Amazon has just come out with a new payment system that allows people to purchase goods with their palms. And while the system, dubbed Amazon One, will undoubtedly make paying easier for some people, the concept—let’s be honest—still sounds a little bit sus. To weigh the net effect the tech may have on society, here is a list of the pros and cons of Amazon One.
Pro: It’s Very Convenient
Amazon says the aim of Amazon One is to provide “a fast, convenient, contactless way” for people to use their palm to pay for things. The company says it can be used for “everyday activities,” including paying at stores, entering stadiums, badging into work, and presenting an Amazon loyalty card.
Con: It Makes You a Scannable Loyalty Member
Referring to yourself as a “loyal member” of Amazon and using your palm to pay sounds a little, shall we say, clingy? Not to mention there’s the question of which part of one’s person the company will want to scan next. (It could all begin to feel very 1984 Macintosh commercial, if you know what’ we’re saying.)
Pro: It’s Contactless
People have been especially concerned with hygiene during this dumpster fire of a year, so the fact One is contactless is a big tick in the pro column.
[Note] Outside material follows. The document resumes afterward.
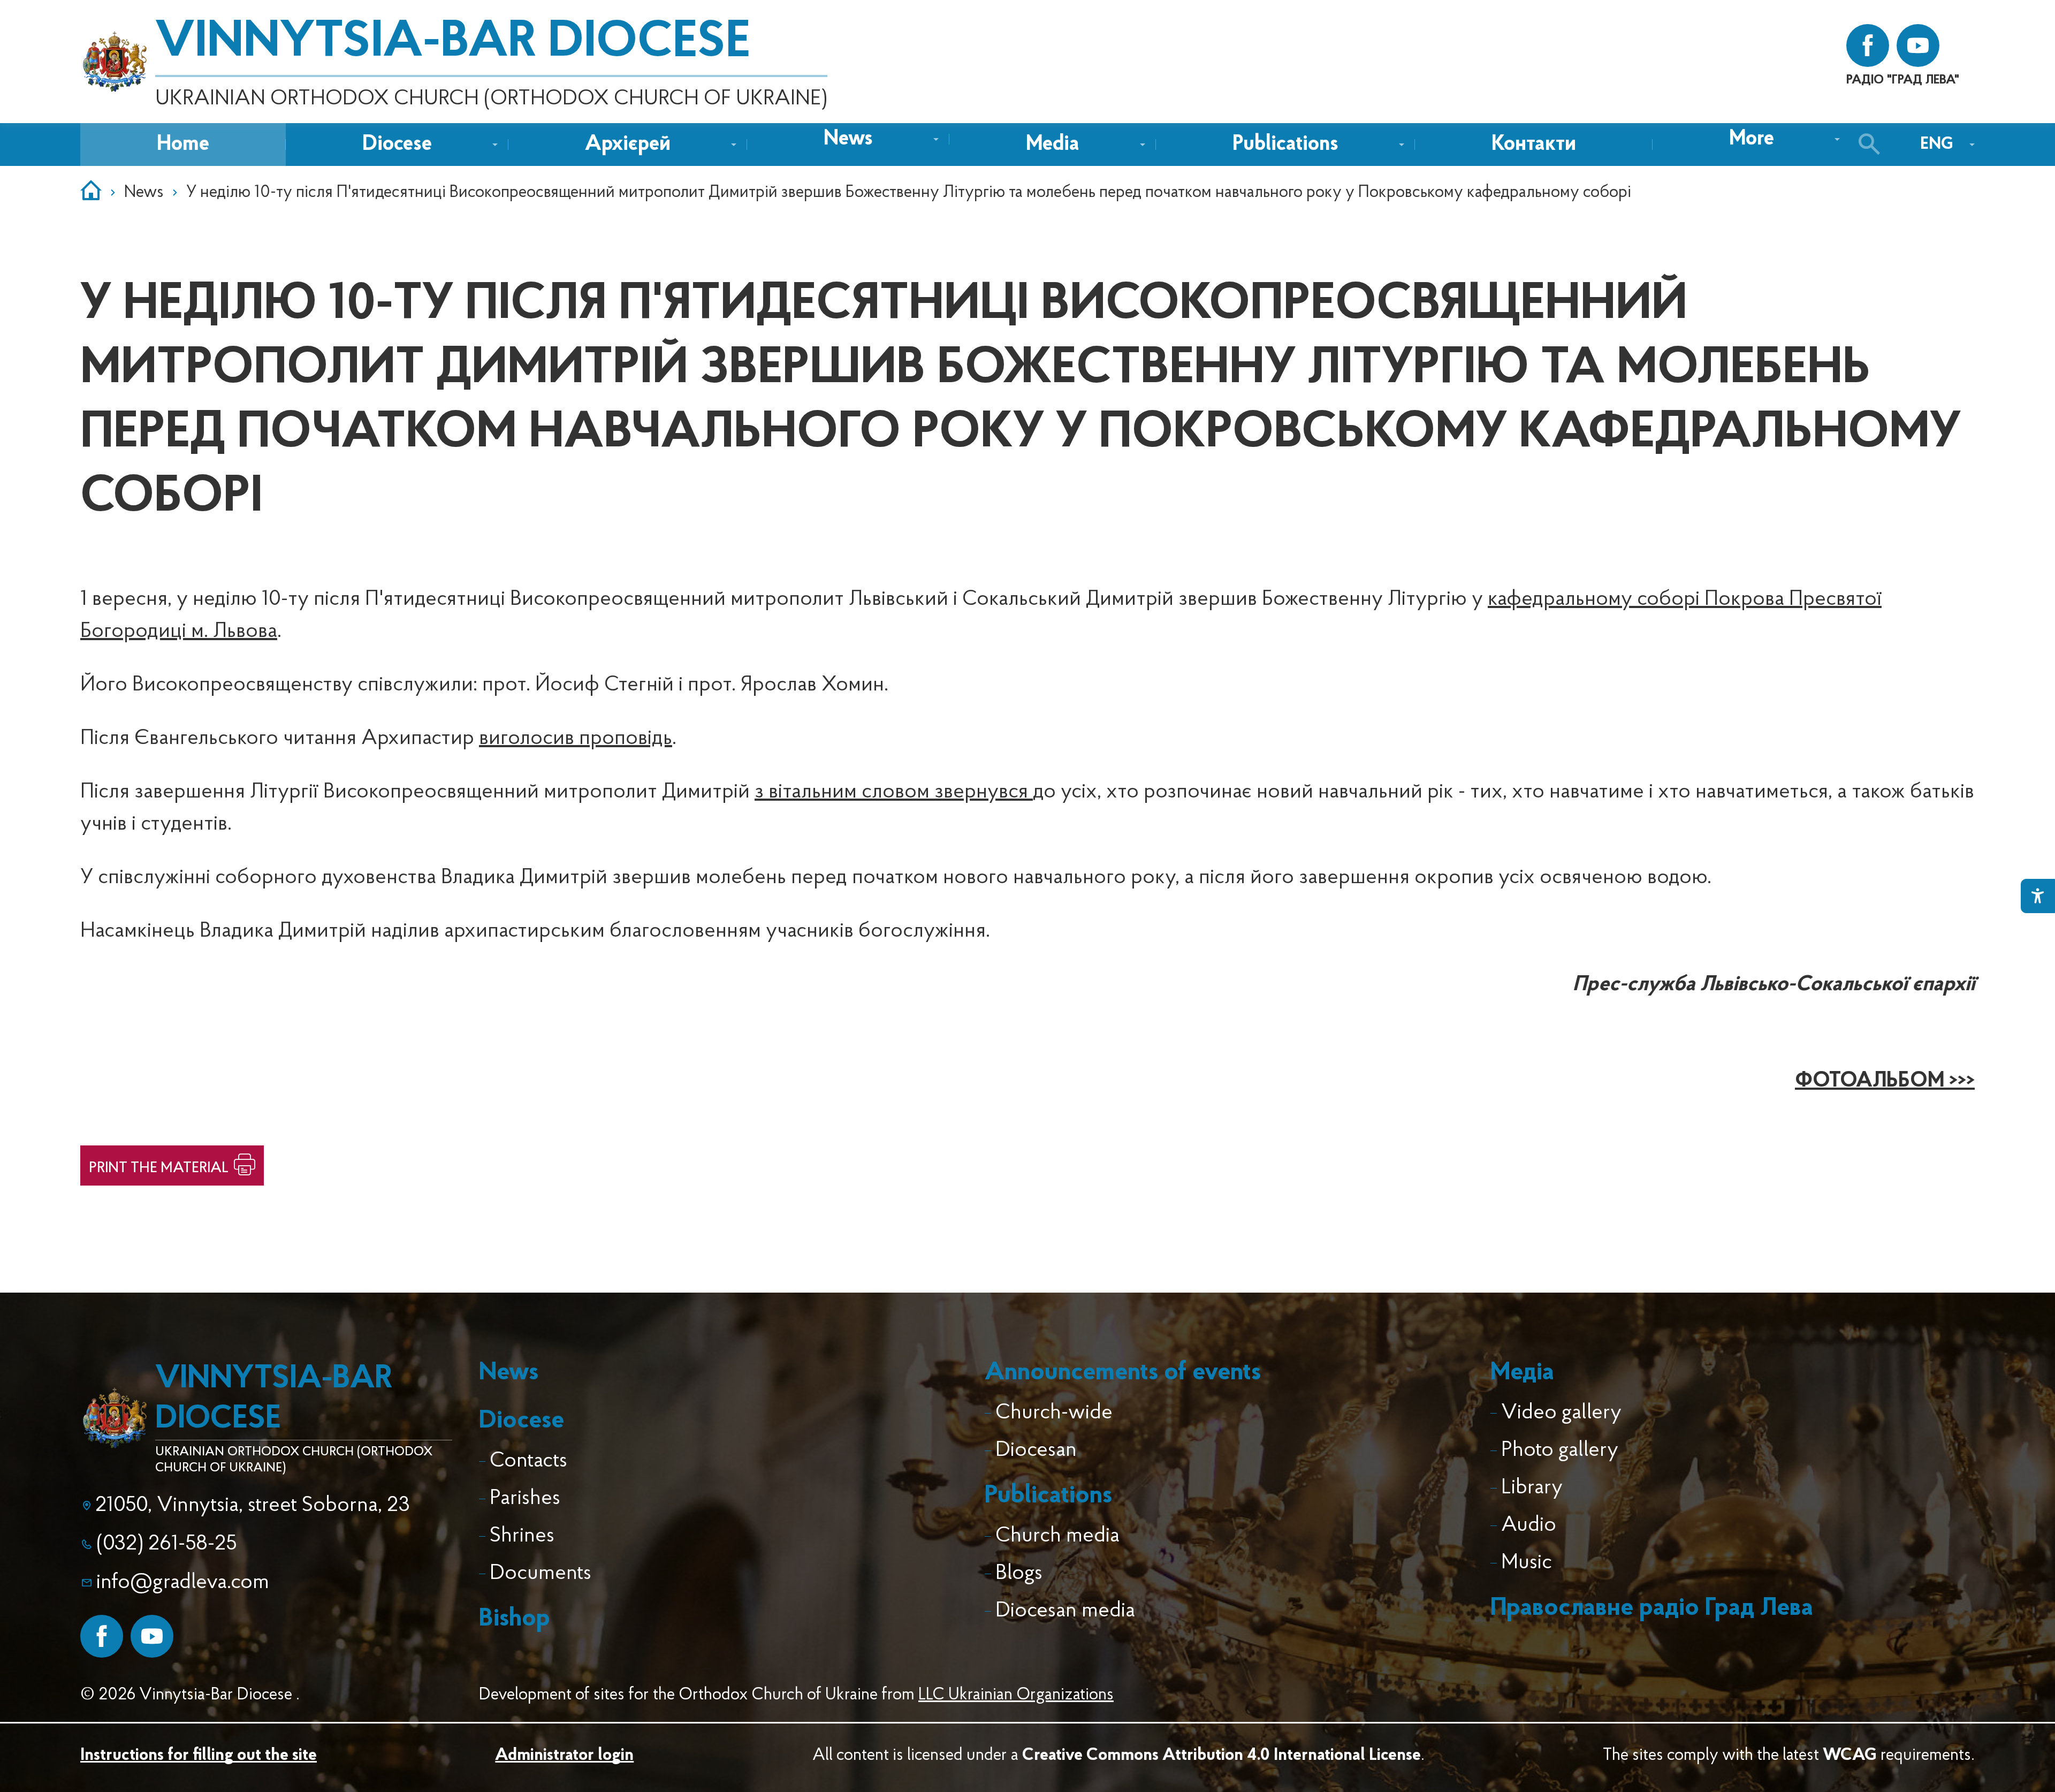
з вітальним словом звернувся (894, 792)
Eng (1936, 144)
Not to mention there has to be some—not insignificant—amount of time people save when paying at stores.
Con: It Makes You “One” with Amazon
It’s not exactly clear what the impetus was for the Amazon One moniker, but it could be misconstrued as very symbiotic. In a way that doesn’t sound so fun. It’s easy to imagine, for example, people telling their friends they’ve “just become one with Amazon.”
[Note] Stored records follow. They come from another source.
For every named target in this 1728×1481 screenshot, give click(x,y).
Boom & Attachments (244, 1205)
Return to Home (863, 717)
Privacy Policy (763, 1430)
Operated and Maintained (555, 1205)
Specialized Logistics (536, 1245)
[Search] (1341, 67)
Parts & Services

Pro: It’s a Secure Form of Payment
Amazon has chosen palm recognition because it’s impossible to identify a person by looking solely at their palm. This form of payment also requires an intentional gesture, minimizing unintended purchases.
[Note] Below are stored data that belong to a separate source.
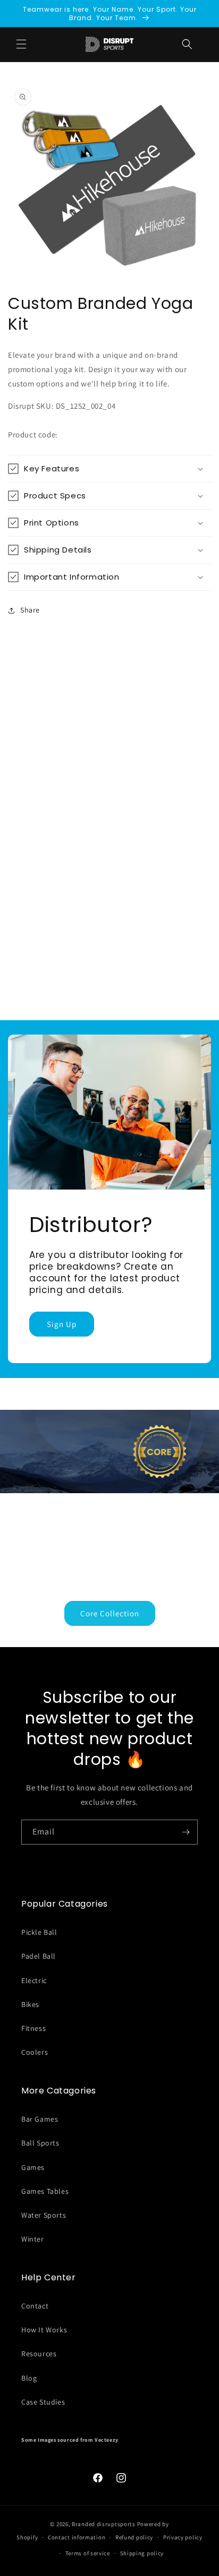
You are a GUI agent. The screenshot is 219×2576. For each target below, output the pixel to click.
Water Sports (43, 2215)
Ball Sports (40, 2143)
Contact (34, 2306)
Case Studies (43, 2402)
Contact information (76, 2537)
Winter (32, 2239)
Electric (34, 1980)
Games (33, 2167)
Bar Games (39, 2119)
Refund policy (134, 2537)
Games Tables (45, 2191)
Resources (38, 2353)
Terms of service (87, 2553)
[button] (187, 44)
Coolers (34, 2052)
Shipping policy (142, 2553)
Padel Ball (38, 1956)
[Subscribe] (185, 1832)
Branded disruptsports (104, 2524)
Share (30, 610)
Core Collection (109, 1613)
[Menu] (21, 44)
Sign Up (62, 1324)
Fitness (33, 2028)
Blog (29, 2378)
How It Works (44, 2329)
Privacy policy (183, 2537)
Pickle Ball (39, 1932)
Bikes (30, 2004)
Con: An IRL Bender Could Chop Off Your Hand
This con may sound a bit ridiculous, but hang with us here. In theory, somebody could sever and steal a One member’s hand. And while the odds of that happening in reality are approximately zero, there is an IRL Bender somewhere out there. And we all know what Bender’s willing to do if he’s motivated enough.
IRL Bender aside, and in all seriousness, there could be significant privacy issues with this kind of technology. Amazon is in the midst of developing other types of recognition technology as well, and this is just more personal data the company will now have on people. Ultimately, it’ll be up to consumers to decide to whom they’ll pledge their loyalty, and their palms.